Give all the data again exactly.
#### Data extract ####
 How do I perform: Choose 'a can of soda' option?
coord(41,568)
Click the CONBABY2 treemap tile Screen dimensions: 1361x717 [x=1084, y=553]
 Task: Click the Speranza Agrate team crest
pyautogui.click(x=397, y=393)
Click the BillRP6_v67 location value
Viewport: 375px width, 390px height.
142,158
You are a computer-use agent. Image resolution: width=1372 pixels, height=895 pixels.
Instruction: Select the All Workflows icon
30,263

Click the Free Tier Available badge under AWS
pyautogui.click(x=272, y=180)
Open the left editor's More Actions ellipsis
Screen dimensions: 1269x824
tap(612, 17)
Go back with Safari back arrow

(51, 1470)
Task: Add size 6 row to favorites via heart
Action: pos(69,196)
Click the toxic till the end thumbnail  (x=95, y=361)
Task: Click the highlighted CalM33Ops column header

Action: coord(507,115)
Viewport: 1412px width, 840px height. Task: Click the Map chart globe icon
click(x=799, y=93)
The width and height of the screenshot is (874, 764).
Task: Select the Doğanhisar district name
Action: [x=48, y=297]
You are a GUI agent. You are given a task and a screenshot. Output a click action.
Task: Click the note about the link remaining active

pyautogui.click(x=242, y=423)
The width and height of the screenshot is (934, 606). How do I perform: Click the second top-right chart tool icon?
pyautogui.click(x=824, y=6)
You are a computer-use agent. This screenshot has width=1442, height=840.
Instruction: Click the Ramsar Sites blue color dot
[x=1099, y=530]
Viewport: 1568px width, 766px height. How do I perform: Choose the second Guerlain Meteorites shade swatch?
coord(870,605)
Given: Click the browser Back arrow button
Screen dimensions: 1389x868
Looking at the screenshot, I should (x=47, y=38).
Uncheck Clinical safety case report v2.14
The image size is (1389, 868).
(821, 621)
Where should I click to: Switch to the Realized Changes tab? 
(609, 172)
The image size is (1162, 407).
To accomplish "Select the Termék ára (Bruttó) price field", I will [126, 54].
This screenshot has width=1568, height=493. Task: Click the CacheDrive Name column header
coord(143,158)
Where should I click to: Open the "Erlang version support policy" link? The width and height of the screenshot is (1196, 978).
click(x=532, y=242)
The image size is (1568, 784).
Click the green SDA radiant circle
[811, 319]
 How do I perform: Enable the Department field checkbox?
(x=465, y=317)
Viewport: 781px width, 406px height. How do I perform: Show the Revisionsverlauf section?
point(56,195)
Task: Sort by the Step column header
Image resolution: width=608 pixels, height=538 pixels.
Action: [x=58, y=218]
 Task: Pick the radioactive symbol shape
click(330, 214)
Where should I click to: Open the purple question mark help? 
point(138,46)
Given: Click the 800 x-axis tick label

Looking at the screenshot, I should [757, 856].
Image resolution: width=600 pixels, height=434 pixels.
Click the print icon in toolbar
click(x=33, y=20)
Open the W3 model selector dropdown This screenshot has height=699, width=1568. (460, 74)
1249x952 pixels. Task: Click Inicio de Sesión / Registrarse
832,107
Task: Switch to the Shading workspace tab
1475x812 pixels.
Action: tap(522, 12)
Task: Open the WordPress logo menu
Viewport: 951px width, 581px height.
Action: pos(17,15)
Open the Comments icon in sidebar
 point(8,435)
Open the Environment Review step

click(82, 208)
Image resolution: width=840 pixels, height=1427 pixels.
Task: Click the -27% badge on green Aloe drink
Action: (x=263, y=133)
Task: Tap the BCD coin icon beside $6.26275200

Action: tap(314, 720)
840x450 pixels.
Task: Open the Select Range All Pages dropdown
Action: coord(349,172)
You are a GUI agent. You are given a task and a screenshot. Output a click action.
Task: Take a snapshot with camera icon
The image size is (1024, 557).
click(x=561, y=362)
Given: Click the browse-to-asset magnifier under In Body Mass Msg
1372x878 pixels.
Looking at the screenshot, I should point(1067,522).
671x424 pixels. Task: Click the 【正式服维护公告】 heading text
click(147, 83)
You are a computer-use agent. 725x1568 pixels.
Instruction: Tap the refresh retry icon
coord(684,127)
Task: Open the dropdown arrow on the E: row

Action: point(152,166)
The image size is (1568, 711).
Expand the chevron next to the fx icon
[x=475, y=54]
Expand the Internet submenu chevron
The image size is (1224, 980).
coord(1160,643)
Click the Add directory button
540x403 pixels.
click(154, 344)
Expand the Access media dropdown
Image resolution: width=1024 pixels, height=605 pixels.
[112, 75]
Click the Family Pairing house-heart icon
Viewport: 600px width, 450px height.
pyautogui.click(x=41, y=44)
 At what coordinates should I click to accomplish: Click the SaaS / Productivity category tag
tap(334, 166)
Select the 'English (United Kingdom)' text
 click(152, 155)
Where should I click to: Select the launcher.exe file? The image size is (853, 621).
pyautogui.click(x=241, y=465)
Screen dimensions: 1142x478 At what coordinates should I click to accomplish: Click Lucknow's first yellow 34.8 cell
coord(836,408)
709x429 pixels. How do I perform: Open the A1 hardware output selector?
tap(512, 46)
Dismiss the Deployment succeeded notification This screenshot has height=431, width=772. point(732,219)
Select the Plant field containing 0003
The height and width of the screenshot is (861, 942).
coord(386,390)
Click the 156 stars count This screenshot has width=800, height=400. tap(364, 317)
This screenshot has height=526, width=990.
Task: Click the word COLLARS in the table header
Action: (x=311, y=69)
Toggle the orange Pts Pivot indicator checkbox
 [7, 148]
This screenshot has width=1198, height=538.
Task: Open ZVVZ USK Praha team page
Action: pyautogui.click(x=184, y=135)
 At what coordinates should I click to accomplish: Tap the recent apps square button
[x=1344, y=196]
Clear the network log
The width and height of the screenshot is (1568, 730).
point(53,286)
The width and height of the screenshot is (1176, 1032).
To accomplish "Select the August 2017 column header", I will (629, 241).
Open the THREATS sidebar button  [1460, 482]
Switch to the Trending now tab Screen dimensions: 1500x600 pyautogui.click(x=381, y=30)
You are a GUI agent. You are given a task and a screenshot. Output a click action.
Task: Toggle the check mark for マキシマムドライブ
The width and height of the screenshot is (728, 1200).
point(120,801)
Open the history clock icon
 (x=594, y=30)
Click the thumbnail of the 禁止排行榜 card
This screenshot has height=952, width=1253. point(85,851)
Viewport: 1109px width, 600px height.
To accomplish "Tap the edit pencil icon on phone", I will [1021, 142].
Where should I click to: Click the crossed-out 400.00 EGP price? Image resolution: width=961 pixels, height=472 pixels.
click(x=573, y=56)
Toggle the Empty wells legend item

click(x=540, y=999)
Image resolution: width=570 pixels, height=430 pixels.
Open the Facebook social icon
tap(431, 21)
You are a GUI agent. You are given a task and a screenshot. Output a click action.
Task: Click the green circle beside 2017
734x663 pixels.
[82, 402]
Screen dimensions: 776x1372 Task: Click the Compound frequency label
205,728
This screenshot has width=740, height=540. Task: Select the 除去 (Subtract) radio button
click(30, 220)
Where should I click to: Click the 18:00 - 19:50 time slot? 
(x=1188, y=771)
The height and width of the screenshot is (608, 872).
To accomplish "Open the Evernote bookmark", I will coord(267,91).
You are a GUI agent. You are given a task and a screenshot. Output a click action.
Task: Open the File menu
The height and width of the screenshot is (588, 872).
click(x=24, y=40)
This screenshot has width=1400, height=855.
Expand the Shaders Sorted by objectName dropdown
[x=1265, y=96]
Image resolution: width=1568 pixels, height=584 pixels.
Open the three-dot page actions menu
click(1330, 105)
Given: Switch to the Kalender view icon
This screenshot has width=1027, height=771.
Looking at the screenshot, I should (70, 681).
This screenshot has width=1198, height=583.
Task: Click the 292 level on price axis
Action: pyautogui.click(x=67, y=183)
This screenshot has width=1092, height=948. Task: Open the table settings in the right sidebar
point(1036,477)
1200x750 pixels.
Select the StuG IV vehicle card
####
● Result for this exercise
 How do I perform: Choose 'a can of soda' option?
coord(41,568)
Click the CONBABY2 treemap tile Screen dimensions: 1361x717 [x=1084, y=553]
 Task: Click the Speranza Agrate team crest
pyautogui.click(x=397, y=393)
Click the BillRP6_v67 location value
Viewport: 375px width, 390px height.
142,158
You are a computer-use agent. Image resolution: width=1372 pixels, height=895 pixels.
Instruction: Select the All Workflows icon
30,263

Click the Free Tier Available badge under AWS
pyautogui.click(x=272, y=180)
Open the left editor's More Actions ellipsis
Screen dimensions: 1269x824
tap(612, 17)
Go back with Safari back arrow

(51, 1470)
Task: Add size 6 row to favorites via heart
Action: pos(69,196)
Click the toxic till the end thumbnail  (x=95, y=361)
Task: Click the highlighted CalM33Ops column header

Action: coord(507,115)
Viewport: 1412px width, 840px height. Task: Click the Map chart globe icon
click(x=799, y=93)
The width and height of the screenshot is (874, 764).
Task: Select the Doğanhisar district name
Action: [x=48, y=297]
You are a GUI agent. You are given a task and a screenshot. Output a click action.
Task: Click the note about the link remaining active

pyautogui.click(x=242, y=423)
The width and height of the screenshot is (934, 606). How do I perform: Click the second top-right chart tool icon?
pyautogui.click(x=824, y=6)
You are a computer-use agent. This screenshot has width=1442, height=840.
Instruction: Click the Ramsar Sites blue color dot
[x=1099, y=530]
Viewport: 1568px width, 766px height. How do I perform: Choose the second Guerlain Meteorites shade swatch?
coord(870,605)
Given: Click the browser Back arrow button
Screen dimensions: 1389x868
Looking at the screenshot, I should (x=47, y=38).
Uncheck Clinical safety case report v2.14
The image size is (1389, 868).
(821, 621)
Where should I click to: Switch to the Realized Changes tab? 
(609, 172)
The image size is (1162, 407).
To accomplish "Select the Termék ára (Bruttó) price field", I will [126, 54].
This screenshot has width=1568, height=493. Task: Click the CacheDrive Name column header
coord(143,158)
Where should I click to: Open the "Erlang version support policy" link? The width and height of the screenshot is (1196, 978).
click(x=532, y=242)
The image size is (1568, 784).
Click the green SDA radiant circle
[811, 319]
 How do I perform: Enable the Department field checkbox?
(x=465, y=317)
Viewport: 781px width, 406px height. How do I perform: Show the Revisionsverlauf section?
point(56,195)
Task: Sort by the Step column header
Image resolution: width=608 pixels, height=538 pixels.
Action: [x=58, y=218]
 Task: Pick the radioactive symbol shape
click(330, 214)
Where should I click to: Open the purple question mark help? 
point(138,46)
Given: Click the 800 x-axis tick label

Looking at the screenshot, I should [757, 856].
Image resolution: width=600 pixels, height=434 pixels.
Click the print icon in toolbar
click(x=33, y=20)
Open the W3 model selector dropdown This screenshot has height=699, width=1568. (460, 74)
1249x952 pixels. Task: Click Inicio de Sesión / Registrarse
832,107
Task: Switch to the Shading workspace tab
1475x812 pixels.
Action: tap(522, 12)
Task: Open the WordPress logo menu
Viewport: 951px width, 581px height.
Action: pos(17,15)
Open the Comments icon in sidebar
 point(8,435)
Open the Environment Review step

click(82, 208)
Image resolution: width=840 pixels, height=1427 pixels.
Task: Click the -27% badge on green Aloe drink
Action: (x=263, y=133)
Task: Tap the BCD coin icon beside $6.26275200

Action: tap(314, 720)
840x450 pixels.
Task: Open the Select Range All Pages dropdown
Action: coord(349,172)
You are a GUI agent. You are given a task and a screenshot. Output a click action.
Task: Take a snapshot with camera icon
The image size is (1024, 557).
click(x=561, y=362)
Given: Click the browse-to-asset magnifier under In Body Mass Msg
1372x878 pixels.
Looking at the screenshot, I should point(1067,522).
671x424 pixels. Task: Click the 【正式服维护公告】 heading text
click(147, 83)
You are a computer-use agent. 725x1568 pixels.
Instruction: Tap the refresh retry icon
coord(684,127)
Task: Open the dropdown arrow on the E: row

Action: point(152,166)
The image size is (1568, 711).
Expand the chevron next to the fx icon
[x=475, y=54]
Expand the Internet submenu chevron
The image size is (1224, 980).
coord(1160,643)
Click the Add directory button
540x403 pixels.
click(154, 344)
Expand the Access media dropdown
Image resolution: width=1024 pixels, height=605 pixels.
[112, 75]
Click the Family Pairing house-heart icon
Viewport: 600px width, 450px height.
pyautogui.click(x=41, y=44)
 At what coordinates should I click to accomplish: Click the SaaS / Productivity category tag
tap(334, 166)
Select the 'English (United Kingdom)' text
 click(152, 155)
Where should I click to: Select the launcher.exe file? The image size is (853, 621).
pyautogui.click(x=241, y=465)
Screen dimensions: 1142x478 At what coordinates should I click to accomplish: Click Lucknow's first yellow 34.8 cell
coord(836,408)
709x429 pixels. How do I perform: Open the A1 hardware output selector?
tap(512, 46)
Dismiss the Deployment succeeded notification This screenshot has height=431, width=772. point(732,219)
Select the Plant field containing 0003
The height and width of the screenshot is (861, 942).
coord(386,390)
Click the 156 stars count This screenshot has width=800, height=400. tap(364, 317)
This screenshot has height=526, width=990.
Task: Click the word COLLARS in the table header
Action: (x=311, y=69)
Toggle the orange Pts Pivot indicator checkbox
 [7, 148]
This screenshot has width=1198, height=538.
Task: Open ZVVZ USK Praha team page
Action: pyautogui.click(x=184, y=135)
 At what coordinates should I click to accomplish: Tap the recent apps square button
[x=1344, y=196]
Clear the network log
The width and height of the screenshot is (1568, 730).
point(53,286)
The width and height of the screenshot is (1176, 1032).
To accomplish "Select the August 2017 column header", I will (629, 241).
Open the THREATS sidebar button  [1460, 482]
Switch to the Trending now tab Screen dimensions: 1500x600 pyautogui.click(x=381, y=30)
You are a GUI agent. You are given a task and a screenshot. Output a click action.
Task: Toggle the check mark for マキシマムドライブ
The width and height of the screenshot is (728, 1200).
point(120,801)
Open the history clock icon
 (x=594, y=30)
Click the thumbnail of the 禁止排行榜 card
This screenshot has height=952, width=1253. point(85,851)
Viewport: 1109px width, 600px height.
To accomplish "Tap the edit pencil icon on phone", I will [1021, 142].
Where should I click to: Click the crossed-out 400.00 EGP price? Image resolution: width=961 pixels, height=472 pixels.
click(x=573, y=56)
Toggle the Empty wells legend item

click(x=540, y=999)
Image resolution: width=570 pixels, height=430 pixels.
Open the Facebook social icon
tap(431, 21)
You are a GUI agent. You are given a task and a screenshot. Output a click action.
Task: Click the green circle beside 2017
734x663 pixels.
[82, 402]
Screen dimensions: 776x1372 Task: Click the Compound frequency label
205,728
This screenshot has width=740, height=540. Task: Select the 除去 (Subtract) radio button
click(30, 220)
Where should I click to: Click the 18:00 - 19:50 time slot? 
(x=1188, y=771)
The height and width of the screenshot is (608, 872).
To accomplish "Open the Evernote bookmark", I will coord(267,91).
You are a GUI agent. You are given a task and a screenshot. Output a click action.
Task: Open the File menu
The height and width of the screenshot is (588, 872).
click(x=24, y=40)
This screenshot has width=1400, height=855.
Expand the Shaders Sorted by objectName dropdown
[x=1265, y=96]
Image resolution: width=1568 pixels, height=584 pixels.
Open the three-dot page actions menu
click(1330, 105)
Given: Switch to the Kalender view icon
This screenshot has width=1027, height=771.
Looking at the screenshot, I should (70, 681).
This screenshot has width=1198, height=583.
Task: Click the 292 level on price axis
Action: pyautogui.click(x=67, y=183)
This screenshot has width=1092, height=948. Task: Open the table settings in the right sidebar
point(1036,477)
1200x750 pixels.
Select the StuG IV vehicle card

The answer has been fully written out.